Ellen Schreiber
Paranormal Young Adult
304 Pages
Harper Teen/Katherine Tegen Books
Releases January 1st
Received from publisher via NetGalley
THE STORY
Celeste has a pretty good life. She has two best friends, Abby and Ivy, and she's dating the ultra-handsome Nash which makes her the envy of almost the entire female population at school. On a dare, the girls travel across town to visit a psychic who provides both Abby and Ivy with fairly mundane and banal fortunes, but shocks everyone by telling Celeste to beware of a kiss under the full moon as it will irrevocably change her life.
Unbeknownst to her friends, Celeste is only imagining kissing one boy under the full moon, and it's not her boyfriend Nash. New student Brandon Maddox has caught her attention, holding her spellbound though a relationship with him is impossible as he's from the wrong side of Legend's Fall.

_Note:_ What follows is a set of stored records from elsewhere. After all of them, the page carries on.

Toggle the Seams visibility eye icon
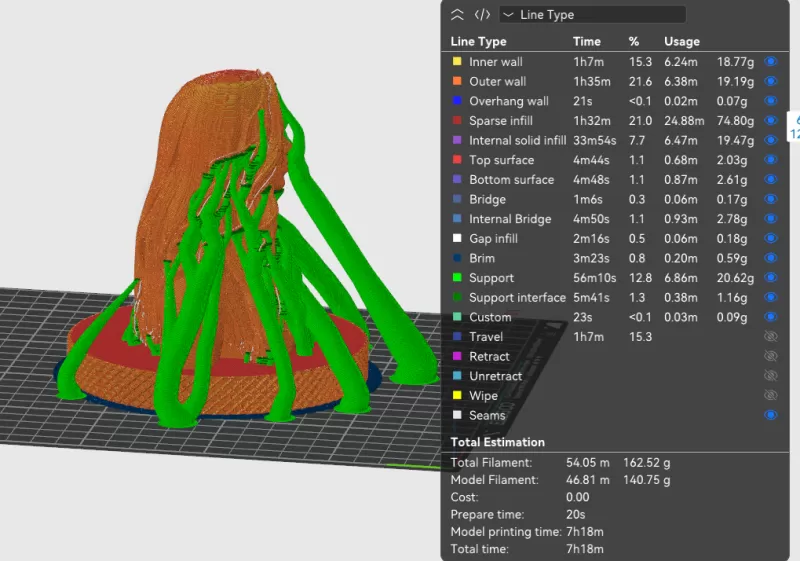 [x=770, y=415]
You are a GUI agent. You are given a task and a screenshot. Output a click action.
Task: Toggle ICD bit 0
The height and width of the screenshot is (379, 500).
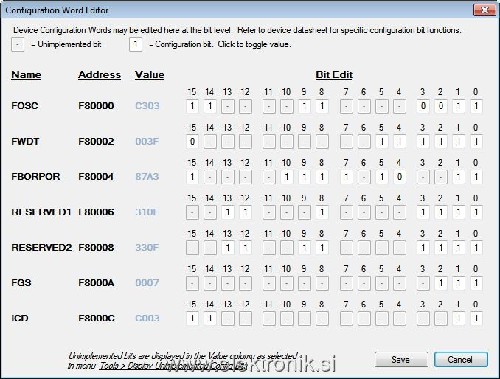coord(476,319)
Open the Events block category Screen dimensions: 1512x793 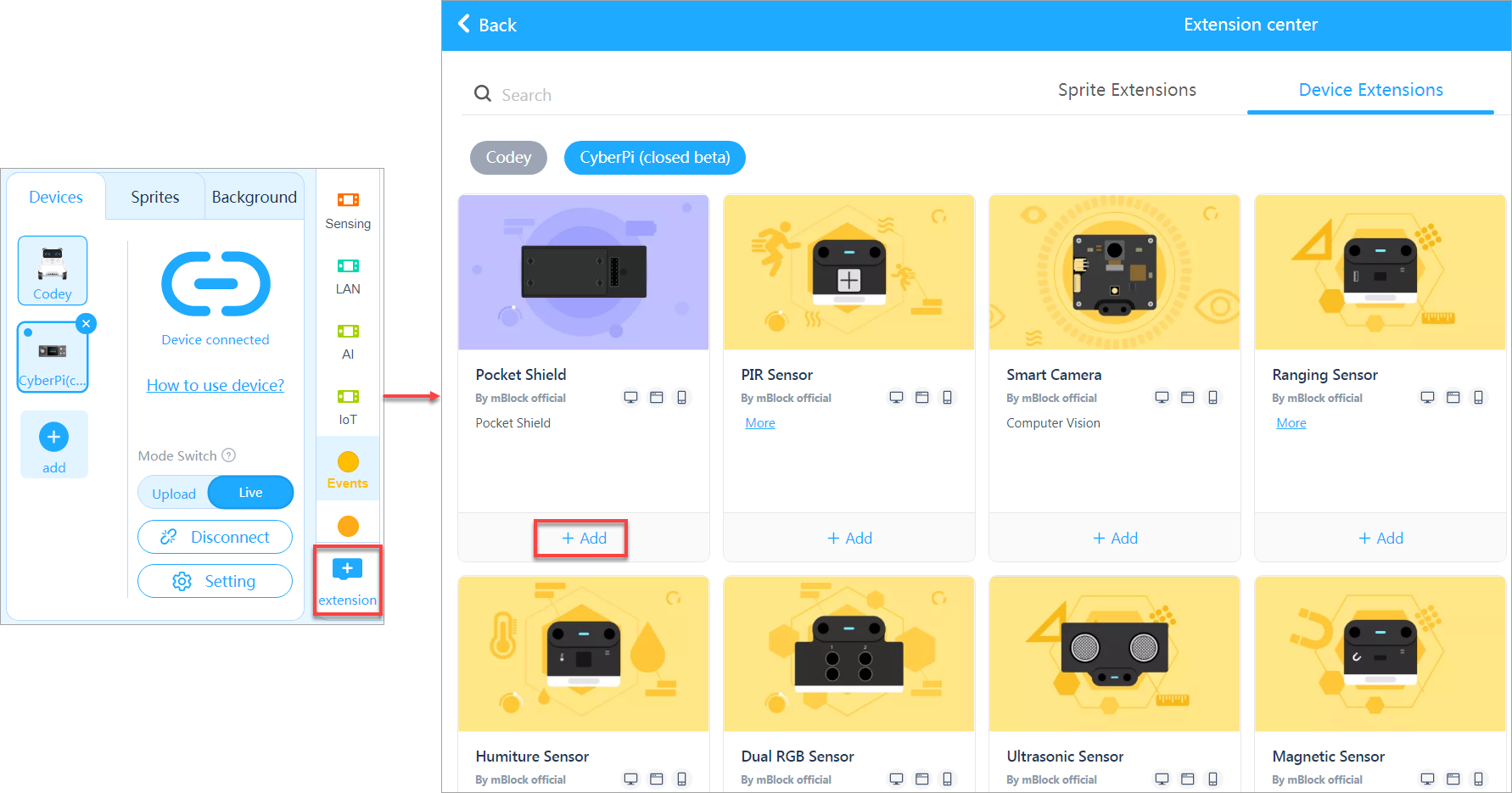coord(348,470)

While Celeste pines for Brandon, rumors of the the infamous Legend's Fall werewolf increase exponentially as more and more wolves are spotted all over town despite typically staying away from populated areas. Disregarding the psychic's warning, Celeste gets the kiss she's been dreaming of night after night, only what follows is not the incandescent glow of true love, but rather the stuff of myths and legends.
MY THOUGHTS
Because there aren't too many unique paranormal entities on which to base a novel, most creatures having been written about at one point or another, it's important to find one or two elements (a new twist on the familiar mythology or incredibly engaging characters) that cause the book to shine against a dull backdrop of the same monotonous tale. Unfortunately, Once in a Full Moon fails to do anything other than strictly adhere to a common folklore, employing popular plot devices without injecting them with an added spark to cause a flush in our cheeks, an ache in our hearts, or any other physical manifestation indicative of deep involvement with characters or story. Instead, we as readers are like skipping stones, glossing quickly over a surface we've tread again and again, up in the air at intervals with nothing on which to latch to weigh us down enough that we drop from the air and plunge beneath a thoroughly exhausted superficial layer and into the wells of a gloriously expansive depth.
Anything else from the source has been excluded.